WHAT IS BEING ASKED:
Starting at the line that holds "Instruction: Toggle the" and stopping at the line that holds "Go to Tools in the breadcrumb path", restate the records below word for word, with both of those lines included.

*** RECORDS FOR THE EXERCISE

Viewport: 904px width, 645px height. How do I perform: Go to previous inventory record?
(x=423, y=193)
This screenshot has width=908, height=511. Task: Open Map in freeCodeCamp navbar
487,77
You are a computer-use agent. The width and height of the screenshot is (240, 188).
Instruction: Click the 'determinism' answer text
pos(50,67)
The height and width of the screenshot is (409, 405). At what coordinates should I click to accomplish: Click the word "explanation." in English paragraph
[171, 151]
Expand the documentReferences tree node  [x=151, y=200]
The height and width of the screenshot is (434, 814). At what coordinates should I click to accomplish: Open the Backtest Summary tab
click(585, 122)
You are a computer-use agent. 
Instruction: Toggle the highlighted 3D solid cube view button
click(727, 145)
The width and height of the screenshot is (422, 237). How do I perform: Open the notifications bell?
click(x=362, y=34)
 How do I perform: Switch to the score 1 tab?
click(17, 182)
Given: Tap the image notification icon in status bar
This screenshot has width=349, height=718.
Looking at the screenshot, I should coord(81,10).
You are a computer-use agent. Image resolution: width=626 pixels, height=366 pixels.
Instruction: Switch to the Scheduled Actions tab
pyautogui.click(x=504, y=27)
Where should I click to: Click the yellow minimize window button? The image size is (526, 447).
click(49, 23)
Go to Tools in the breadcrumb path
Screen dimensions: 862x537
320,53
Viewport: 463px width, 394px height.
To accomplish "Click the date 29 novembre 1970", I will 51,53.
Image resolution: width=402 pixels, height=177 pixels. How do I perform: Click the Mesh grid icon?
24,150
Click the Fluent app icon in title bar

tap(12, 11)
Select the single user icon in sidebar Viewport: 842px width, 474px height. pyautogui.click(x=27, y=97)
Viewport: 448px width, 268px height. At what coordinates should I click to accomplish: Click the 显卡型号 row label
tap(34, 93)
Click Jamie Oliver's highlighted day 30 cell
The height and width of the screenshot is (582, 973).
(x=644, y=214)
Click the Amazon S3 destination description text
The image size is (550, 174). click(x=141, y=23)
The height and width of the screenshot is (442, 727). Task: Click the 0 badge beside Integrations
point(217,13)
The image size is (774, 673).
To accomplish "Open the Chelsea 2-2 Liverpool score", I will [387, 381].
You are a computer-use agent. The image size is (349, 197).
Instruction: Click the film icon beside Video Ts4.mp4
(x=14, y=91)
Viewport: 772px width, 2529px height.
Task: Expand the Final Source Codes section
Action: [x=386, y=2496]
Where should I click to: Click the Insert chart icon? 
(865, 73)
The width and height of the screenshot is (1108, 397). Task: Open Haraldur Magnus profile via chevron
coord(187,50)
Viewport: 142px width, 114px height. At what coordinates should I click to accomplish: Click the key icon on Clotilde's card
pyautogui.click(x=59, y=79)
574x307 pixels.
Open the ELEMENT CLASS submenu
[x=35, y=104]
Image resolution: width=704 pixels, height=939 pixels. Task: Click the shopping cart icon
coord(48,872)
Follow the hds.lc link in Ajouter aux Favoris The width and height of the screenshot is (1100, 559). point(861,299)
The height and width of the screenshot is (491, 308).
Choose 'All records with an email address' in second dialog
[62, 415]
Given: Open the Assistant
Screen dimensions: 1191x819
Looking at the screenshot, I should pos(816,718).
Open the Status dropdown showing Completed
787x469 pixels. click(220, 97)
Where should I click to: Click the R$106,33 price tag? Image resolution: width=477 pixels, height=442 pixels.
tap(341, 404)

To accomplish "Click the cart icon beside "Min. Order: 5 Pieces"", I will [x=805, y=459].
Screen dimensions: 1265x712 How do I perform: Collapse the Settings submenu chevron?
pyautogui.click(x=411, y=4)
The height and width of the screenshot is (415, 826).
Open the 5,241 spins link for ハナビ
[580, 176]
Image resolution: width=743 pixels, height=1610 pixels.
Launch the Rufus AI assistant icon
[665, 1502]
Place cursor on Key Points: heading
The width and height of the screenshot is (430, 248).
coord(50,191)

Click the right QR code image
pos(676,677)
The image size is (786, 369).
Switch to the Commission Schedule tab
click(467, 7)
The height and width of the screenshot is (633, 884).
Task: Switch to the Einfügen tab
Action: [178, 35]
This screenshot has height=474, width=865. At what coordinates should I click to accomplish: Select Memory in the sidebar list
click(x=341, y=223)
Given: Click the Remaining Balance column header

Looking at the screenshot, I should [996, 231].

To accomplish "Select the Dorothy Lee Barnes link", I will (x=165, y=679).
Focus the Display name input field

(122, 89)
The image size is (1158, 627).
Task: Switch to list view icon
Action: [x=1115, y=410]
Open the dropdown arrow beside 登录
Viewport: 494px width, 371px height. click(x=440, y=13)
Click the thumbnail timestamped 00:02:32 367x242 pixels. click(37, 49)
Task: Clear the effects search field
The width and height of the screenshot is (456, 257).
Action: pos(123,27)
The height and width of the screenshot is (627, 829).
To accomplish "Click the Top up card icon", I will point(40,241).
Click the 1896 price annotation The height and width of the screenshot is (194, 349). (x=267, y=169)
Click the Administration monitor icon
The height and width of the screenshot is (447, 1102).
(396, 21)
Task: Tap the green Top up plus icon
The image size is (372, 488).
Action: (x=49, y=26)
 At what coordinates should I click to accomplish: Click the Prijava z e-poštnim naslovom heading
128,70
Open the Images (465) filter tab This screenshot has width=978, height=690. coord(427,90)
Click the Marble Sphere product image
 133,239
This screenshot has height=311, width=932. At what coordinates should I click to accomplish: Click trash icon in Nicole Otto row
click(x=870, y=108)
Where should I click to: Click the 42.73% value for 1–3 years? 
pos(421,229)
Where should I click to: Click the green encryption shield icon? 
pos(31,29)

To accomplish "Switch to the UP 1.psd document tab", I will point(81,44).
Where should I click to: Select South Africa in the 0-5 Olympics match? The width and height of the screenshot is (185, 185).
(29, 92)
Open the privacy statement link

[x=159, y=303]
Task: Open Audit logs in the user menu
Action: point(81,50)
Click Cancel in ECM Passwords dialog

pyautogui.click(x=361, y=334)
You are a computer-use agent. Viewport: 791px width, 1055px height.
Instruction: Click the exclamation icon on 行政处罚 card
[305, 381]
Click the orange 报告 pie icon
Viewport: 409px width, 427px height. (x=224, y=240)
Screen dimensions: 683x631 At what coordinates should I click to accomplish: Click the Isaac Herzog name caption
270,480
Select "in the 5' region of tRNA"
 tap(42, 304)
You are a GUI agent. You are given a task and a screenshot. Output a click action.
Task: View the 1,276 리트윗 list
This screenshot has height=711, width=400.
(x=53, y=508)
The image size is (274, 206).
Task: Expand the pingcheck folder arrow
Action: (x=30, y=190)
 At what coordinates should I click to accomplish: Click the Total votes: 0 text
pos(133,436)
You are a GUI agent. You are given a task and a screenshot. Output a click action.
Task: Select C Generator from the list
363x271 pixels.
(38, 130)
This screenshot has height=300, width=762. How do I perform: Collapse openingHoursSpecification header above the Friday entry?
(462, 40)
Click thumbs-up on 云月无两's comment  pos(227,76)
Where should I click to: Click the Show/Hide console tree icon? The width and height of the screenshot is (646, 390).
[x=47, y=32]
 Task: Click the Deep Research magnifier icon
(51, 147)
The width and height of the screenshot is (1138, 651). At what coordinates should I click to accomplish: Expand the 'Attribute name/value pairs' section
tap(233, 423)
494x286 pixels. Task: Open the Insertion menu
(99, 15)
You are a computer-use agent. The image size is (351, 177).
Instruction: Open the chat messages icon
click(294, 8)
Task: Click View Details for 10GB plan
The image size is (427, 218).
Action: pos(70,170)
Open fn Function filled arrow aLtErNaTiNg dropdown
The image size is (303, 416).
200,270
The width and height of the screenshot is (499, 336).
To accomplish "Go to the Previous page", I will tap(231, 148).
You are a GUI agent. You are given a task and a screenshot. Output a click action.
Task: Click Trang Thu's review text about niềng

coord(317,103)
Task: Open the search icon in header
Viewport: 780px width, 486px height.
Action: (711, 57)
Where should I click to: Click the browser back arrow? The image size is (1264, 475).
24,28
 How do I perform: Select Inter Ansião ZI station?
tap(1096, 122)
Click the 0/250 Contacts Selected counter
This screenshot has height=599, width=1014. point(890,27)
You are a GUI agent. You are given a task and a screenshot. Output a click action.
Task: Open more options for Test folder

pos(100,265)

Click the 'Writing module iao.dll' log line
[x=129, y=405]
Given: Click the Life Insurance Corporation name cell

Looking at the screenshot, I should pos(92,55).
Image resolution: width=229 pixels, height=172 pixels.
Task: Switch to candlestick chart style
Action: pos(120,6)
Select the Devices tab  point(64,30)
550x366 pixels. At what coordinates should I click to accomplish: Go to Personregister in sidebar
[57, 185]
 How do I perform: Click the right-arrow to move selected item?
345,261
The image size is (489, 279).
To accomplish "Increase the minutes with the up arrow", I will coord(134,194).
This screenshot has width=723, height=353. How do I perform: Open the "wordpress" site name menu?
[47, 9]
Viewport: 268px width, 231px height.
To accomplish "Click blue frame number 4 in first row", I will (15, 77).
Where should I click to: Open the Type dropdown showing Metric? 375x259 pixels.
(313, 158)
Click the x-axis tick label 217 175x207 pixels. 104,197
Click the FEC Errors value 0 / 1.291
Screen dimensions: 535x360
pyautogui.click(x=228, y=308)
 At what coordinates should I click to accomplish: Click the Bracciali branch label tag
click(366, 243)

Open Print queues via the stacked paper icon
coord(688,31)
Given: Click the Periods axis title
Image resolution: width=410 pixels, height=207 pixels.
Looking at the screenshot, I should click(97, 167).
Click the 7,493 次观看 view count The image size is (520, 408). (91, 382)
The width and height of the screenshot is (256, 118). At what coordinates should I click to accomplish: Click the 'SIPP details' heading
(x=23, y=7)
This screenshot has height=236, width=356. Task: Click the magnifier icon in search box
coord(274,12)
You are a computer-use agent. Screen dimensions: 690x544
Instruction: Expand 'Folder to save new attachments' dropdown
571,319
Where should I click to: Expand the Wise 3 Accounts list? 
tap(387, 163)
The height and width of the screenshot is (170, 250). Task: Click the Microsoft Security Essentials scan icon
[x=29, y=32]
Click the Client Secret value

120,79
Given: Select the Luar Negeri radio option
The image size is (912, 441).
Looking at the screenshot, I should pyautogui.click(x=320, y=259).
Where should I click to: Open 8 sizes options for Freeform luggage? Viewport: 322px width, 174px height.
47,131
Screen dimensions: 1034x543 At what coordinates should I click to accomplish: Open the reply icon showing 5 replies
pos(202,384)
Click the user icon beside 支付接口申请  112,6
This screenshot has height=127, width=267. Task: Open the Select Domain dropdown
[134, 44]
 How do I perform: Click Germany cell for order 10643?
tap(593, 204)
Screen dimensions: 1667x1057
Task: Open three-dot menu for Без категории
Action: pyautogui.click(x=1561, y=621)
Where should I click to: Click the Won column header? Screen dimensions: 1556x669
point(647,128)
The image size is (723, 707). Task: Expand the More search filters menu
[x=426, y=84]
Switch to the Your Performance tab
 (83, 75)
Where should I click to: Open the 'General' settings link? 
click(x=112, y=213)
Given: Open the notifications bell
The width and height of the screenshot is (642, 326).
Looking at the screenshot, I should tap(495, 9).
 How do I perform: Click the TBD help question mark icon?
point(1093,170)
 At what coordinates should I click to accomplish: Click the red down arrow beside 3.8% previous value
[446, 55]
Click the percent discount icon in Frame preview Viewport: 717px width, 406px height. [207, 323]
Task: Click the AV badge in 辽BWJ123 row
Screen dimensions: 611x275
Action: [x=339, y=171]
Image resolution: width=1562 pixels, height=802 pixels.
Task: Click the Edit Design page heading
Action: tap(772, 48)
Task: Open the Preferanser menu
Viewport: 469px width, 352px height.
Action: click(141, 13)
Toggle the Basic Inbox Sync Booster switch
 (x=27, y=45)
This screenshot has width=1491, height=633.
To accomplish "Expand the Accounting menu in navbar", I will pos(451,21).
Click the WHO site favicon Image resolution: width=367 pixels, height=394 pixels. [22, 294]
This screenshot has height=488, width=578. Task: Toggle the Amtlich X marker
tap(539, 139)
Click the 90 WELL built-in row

******

ANSWER BOX:
Instruction: Toggle the highlighted 3D solid cube view button
click(727, 145)
The width and height of the screenshot is (422, 237). How do I perform: Open the notifications bell?
click(x=362, y=34)
 How do I perform: Switch to the score 1 tab?
click(17, 182)
Given: Tap the image notification icon in status bar
This screenshot has width=349, height=718.
Looking at the screenshot, I should coord(81,10).
You are a computer-use agent. Image resolution: width=626 pixels, height=366 pixels.
Instruction: Switch to the Scheduled Actions tab
pyautogui.click(x=504, y=27)
Where should I click to: Click the yellow minimize window button? The image size is (526, 447).
click(49, 23)
Go to Tools in the breadcrumb path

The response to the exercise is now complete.